TASK OBJECTIVE:
Return each of the entries below word for word.

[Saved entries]
══════
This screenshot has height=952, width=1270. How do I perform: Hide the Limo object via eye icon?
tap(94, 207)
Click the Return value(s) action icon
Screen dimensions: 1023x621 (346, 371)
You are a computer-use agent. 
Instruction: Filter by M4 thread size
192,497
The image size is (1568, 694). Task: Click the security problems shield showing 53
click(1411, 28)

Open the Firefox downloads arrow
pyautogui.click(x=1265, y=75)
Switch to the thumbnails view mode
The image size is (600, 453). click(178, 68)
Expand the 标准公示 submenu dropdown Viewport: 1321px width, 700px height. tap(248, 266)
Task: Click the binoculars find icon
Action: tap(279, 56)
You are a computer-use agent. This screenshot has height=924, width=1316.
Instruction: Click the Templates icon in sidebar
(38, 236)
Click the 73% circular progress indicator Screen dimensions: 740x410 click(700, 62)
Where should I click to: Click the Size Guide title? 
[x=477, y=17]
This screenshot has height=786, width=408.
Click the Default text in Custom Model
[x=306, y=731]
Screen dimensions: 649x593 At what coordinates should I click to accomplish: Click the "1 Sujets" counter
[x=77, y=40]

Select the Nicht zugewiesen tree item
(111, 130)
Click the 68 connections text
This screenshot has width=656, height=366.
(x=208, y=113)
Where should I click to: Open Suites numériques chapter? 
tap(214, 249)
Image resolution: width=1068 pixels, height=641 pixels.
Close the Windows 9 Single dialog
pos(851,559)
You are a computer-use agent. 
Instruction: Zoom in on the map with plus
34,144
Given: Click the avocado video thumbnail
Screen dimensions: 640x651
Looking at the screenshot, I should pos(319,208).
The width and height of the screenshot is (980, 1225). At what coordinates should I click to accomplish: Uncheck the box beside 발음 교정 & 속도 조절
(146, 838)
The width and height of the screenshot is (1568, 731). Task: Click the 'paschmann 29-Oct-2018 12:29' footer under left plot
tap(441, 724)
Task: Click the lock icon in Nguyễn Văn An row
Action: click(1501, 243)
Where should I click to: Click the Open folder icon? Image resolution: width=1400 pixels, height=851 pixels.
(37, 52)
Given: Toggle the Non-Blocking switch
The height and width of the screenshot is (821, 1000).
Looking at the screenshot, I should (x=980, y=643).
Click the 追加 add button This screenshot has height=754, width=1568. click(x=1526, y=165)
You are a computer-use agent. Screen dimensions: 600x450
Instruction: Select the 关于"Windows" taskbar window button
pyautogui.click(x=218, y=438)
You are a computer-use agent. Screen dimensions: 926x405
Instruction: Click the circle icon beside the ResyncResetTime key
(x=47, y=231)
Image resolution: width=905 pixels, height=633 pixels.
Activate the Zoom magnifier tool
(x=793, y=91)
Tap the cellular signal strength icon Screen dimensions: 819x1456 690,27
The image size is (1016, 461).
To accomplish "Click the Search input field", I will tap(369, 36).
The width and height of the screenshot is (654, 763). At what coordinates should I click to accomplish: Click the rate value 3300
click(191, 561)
══════
SOLUTION TO THIS EXERCISE:
This screenshot has height=952, width=1270. How do I perform: Hide the Limo object via eye icon?
tap(94, 207)
Click the Return value(s) action icon
Screen dimensions: 1023x621 (346, 371)
You are a computer-use agent. 
Instruction: Filter by M4 thread size
192,497
The image size is (1568, 694). Task: Click the security problems shield showing 53
click(1411, 28)

Open the Firefox downloads arrow
pyautogui.click(x=1265, y=75)
Switch to the thumbnails view mode
The image size is (600, 453). click(178, 68)
Expand the 标准公示 submenu dropdown Viewport: 1321px width, 700px height. tap(248, 266)
Task: Click the binoculars find icon
Action: tap(279, 56)
You are a computer-use agent. This screenshot has height=924, width=1316.
Instruction: Click the Templates icon in sidebar
(38, 236)
Click the 73% circular progress indicator Screen dimensions: 740x410 click(700, 62)
Where should I click to: Click the Size Guide title? 
[x=477, y=17]
This screenshot has height=786, width=408.
Click the Default text in Custom Model
[x=306, y=731]
Screen dimensions: 649x593 At what coordinates should I click to accomplish: Click the "1 Sujets" counter
[x=77, y=40]

Select the Nicht zugewiesen tree item
(111, 130)
Click the 68 connections text
This screenshot has width=656, height=366.
(x=208, y=113)
Where should I click to: Open Suites numériques chapter? 
tap(214, 249)
Image resolution: width=1068 pixels, height=641 pixels.
Close the Windows 9 Single dialog
pos(851,559)
You are a computer-use agent. 
Instruction: Zoom in on the map with plus
34,144
Given: Click the avocado video thumbnail
Screen dimensions: 640x651
Looking at the screenshot, I should pos(319,208).
The width and height of the screenshot is (980, 1225). At what coordinates should I click to accomplish: Uncheck the box beside 발음 교정 & 속도 조절
(146, 838)
The width and height of the screenshot is (1568, 731). Task: Click the 'paschmann 29-Oct-2018 12:29' footer under left plot
tap(441, 724)
Task: Click the lock icon in Nguyễn Văn An row
Action: click(1501, 243)
Where should I click to: Click the Open folder icon? Image resolution: width=1400 pixels, height=851 pixels.
(37, 52)
Given: Toggle the Non-Blocking switch
The height and width of the screenshot is (821, 1000).
Looking at the screenshot, I should (x=980, y=643).
Click the 追加 add button This screenshot has height=754, width=1568. click(x=1526, y=165)
You are a computer-use agent. Screen dimensions: 600x450
Instruction: Select the 关于"Windows" taskbar window button
pyautogui.click(x=218, y=438)
You are a computer-use agent. Screen dimensions: 926x405
Instruction: Click the circle icon beside the ResyncResetTime key
(x=47, y=231)
Image resolution: width=905 pixels, height=633 pixels.
Activate the Zoom magnifier tool
(x=793, y=91)
Tap the cellular signal strength icon Screen dimensions: 819x1456 690,27
The image size is (1016, 461).
To accomplish "Click the Search input field", I will tap(369, 36).
The width and height of the screenshot is (654, 763). At what coordinates should I click to accomplish: Click the rate value 3300
click(191, 561)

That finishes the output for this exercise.